* **EXERCISE PROMPT**
Exercise in exact copying: restate word for word only the lines below from the one containing "This screenshot has width=1504, height=812." through the one containing "This screenshot has width=1000, height=539.", omitting any pictures.

Saved data entries:
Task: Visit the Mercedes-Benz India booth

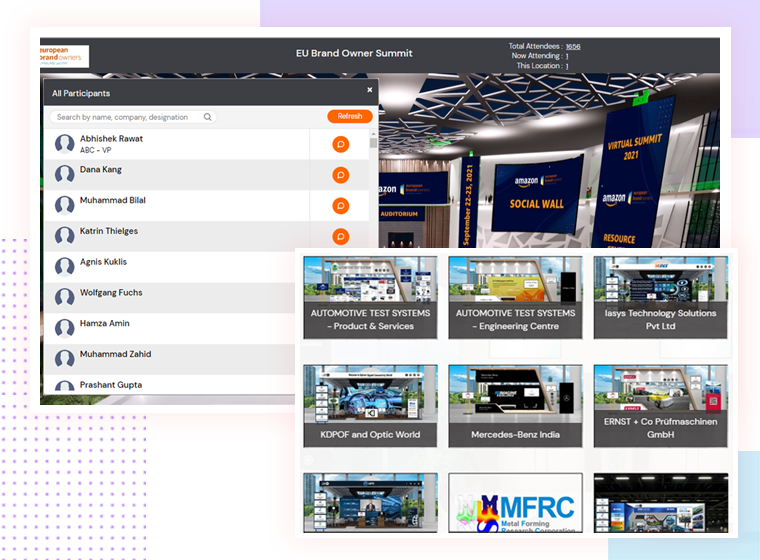Action: [515, 405]
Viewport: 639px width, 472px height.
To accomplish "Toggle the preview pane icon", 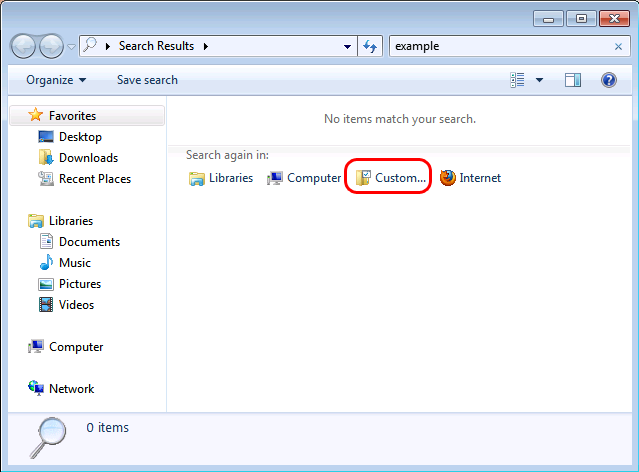I will [573, 80].
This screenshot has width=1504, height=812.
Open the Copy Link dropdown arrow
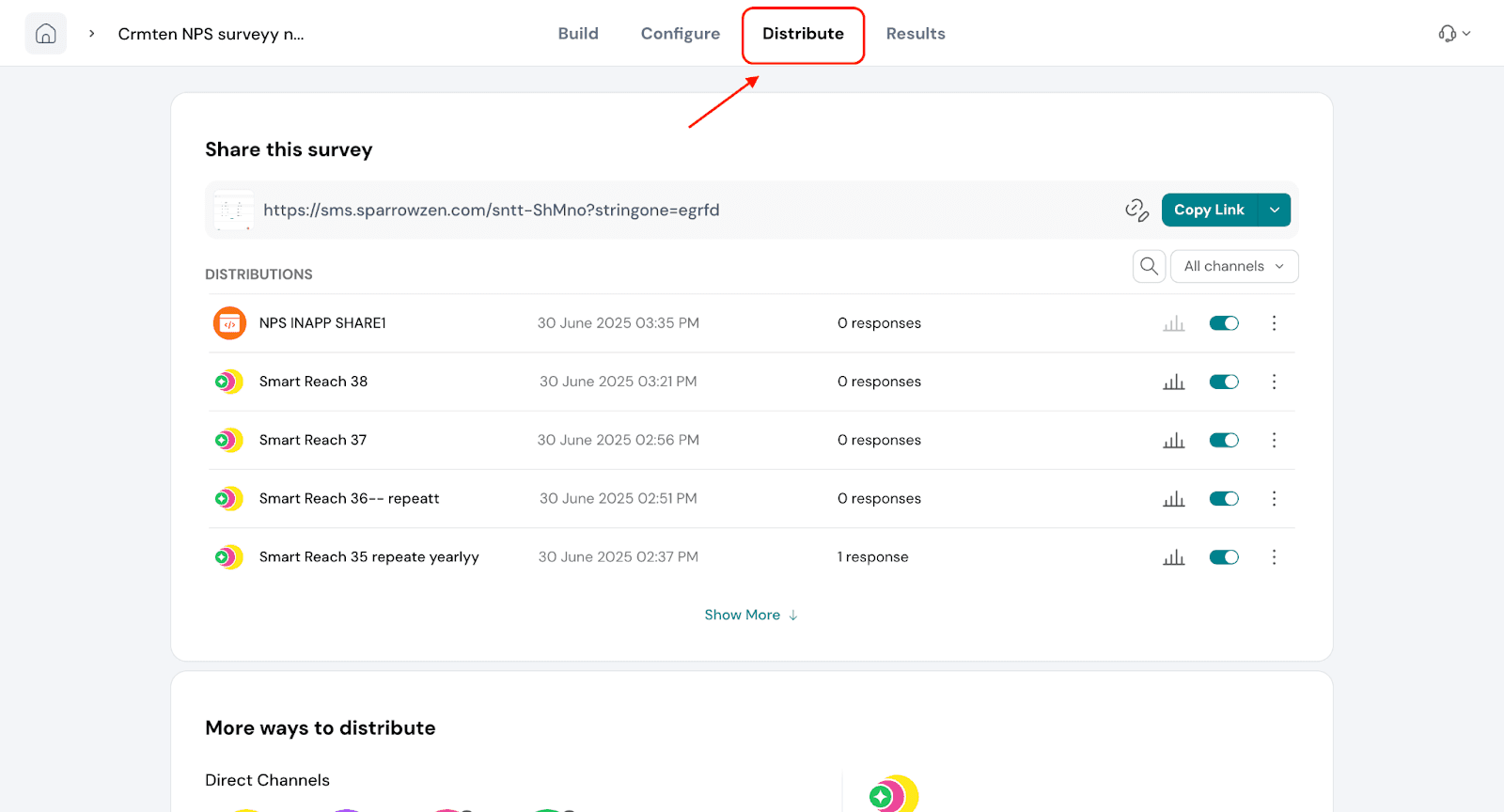(1274, 210)
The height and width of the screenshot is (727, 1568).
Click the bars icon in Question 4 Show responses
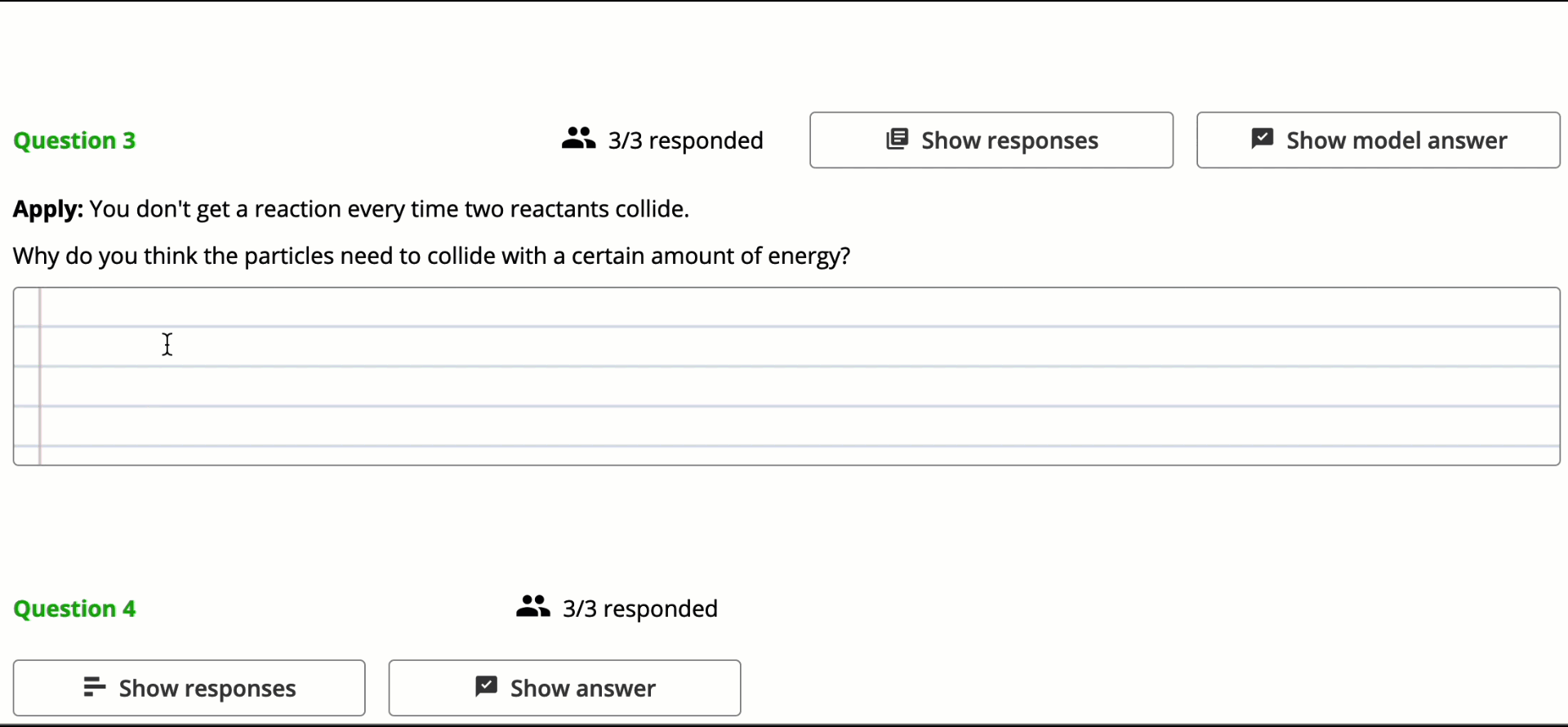(x=95, y=687)
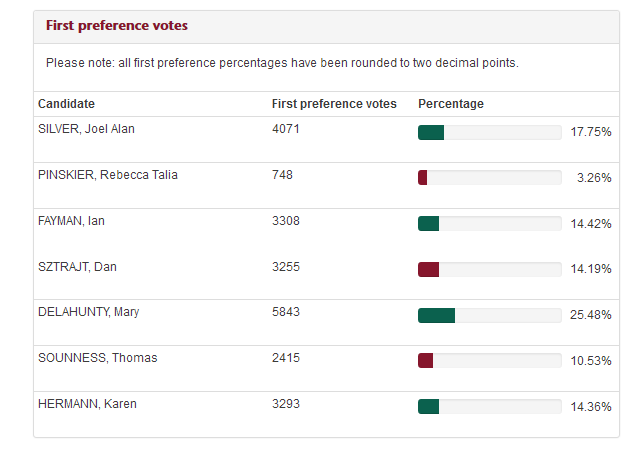Image resolution: width=643 pixels, height=450 pixels.
Task: Click the 14.19% percentage for Sztrajt
Action: 590,270
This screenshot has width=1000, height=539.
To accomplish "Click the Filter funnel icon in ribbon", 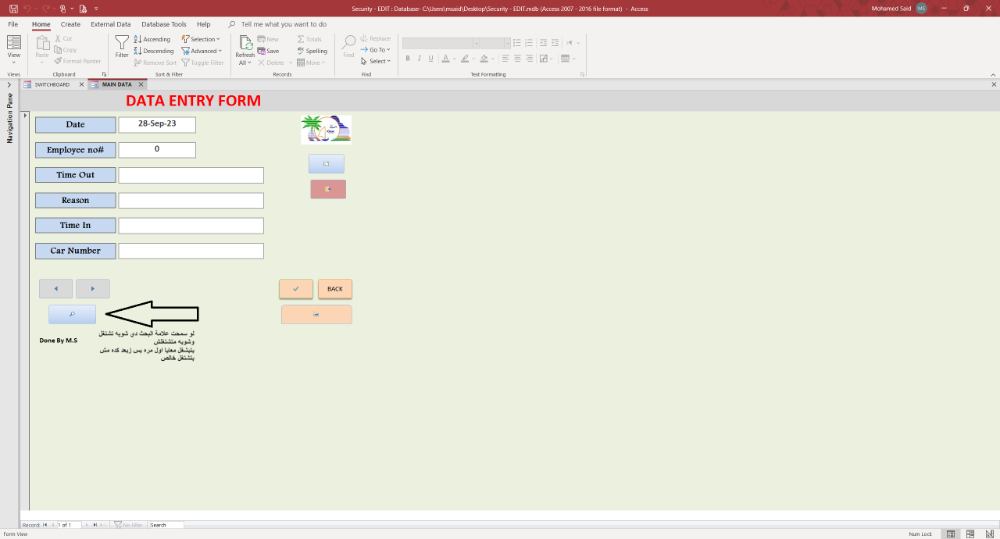I will 122,43.
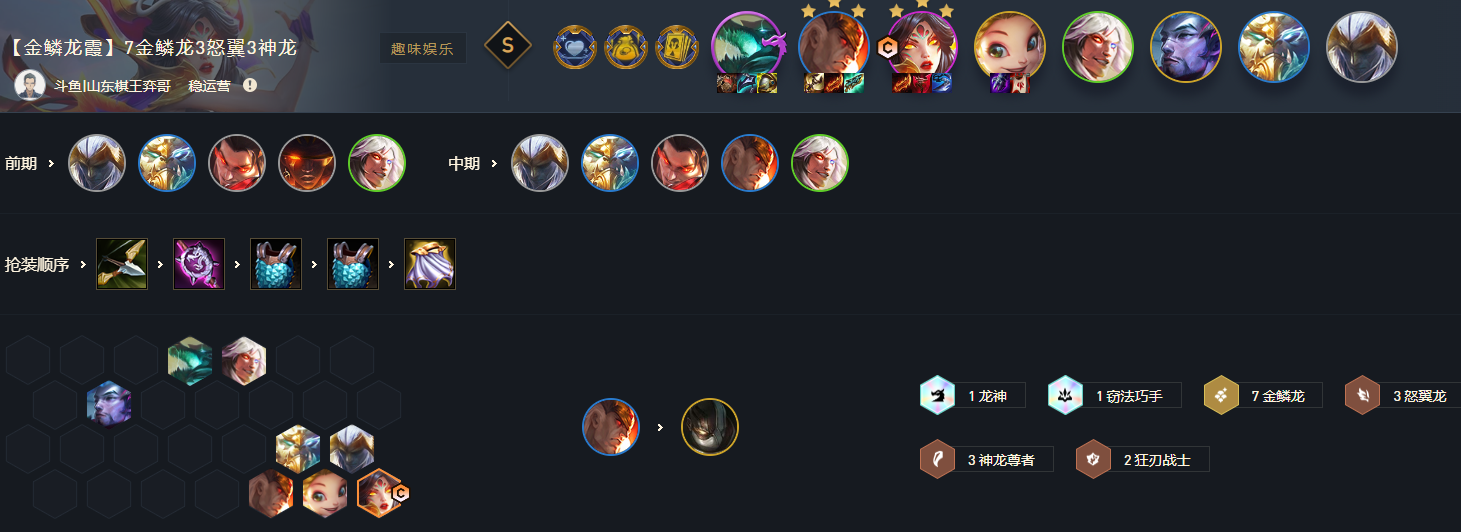
Task: Click the 1 龙神 trait icon
Action: coord(937,395)
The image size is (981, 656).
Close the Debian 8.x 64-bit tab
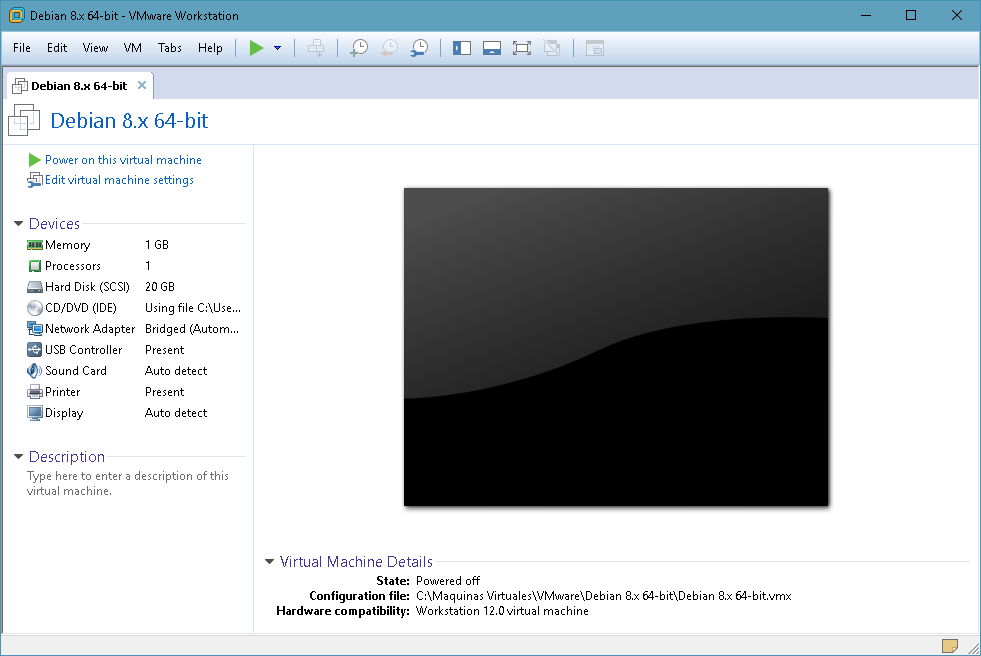click(142, 86)
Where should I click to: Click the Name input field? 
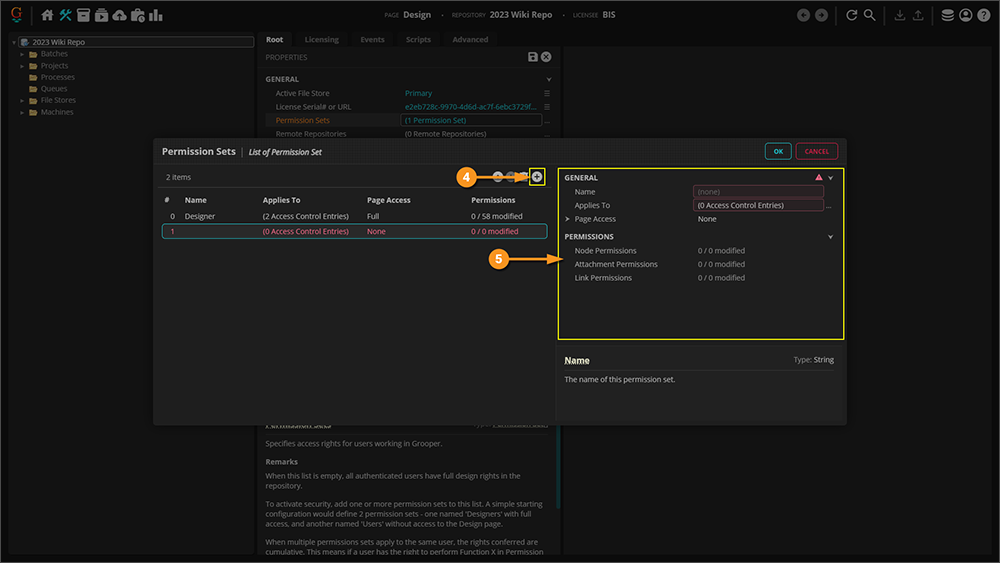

* **EXERCISE RESPONSE**
This screenshot has width=1504, height=812.
Open the Copy Link dropdown arrow
(1274, 210)
The height and width of the screenshot is (727, 1568).
Click the bars icon in Question 4 Show responses
(x=95, y=687)
Image resolution: width=643 pixels, height=450 pixels.
Task: Click the 14.19% percentage for Sztrajt
Action: 590,270
This screenshot has width=1000, height=539.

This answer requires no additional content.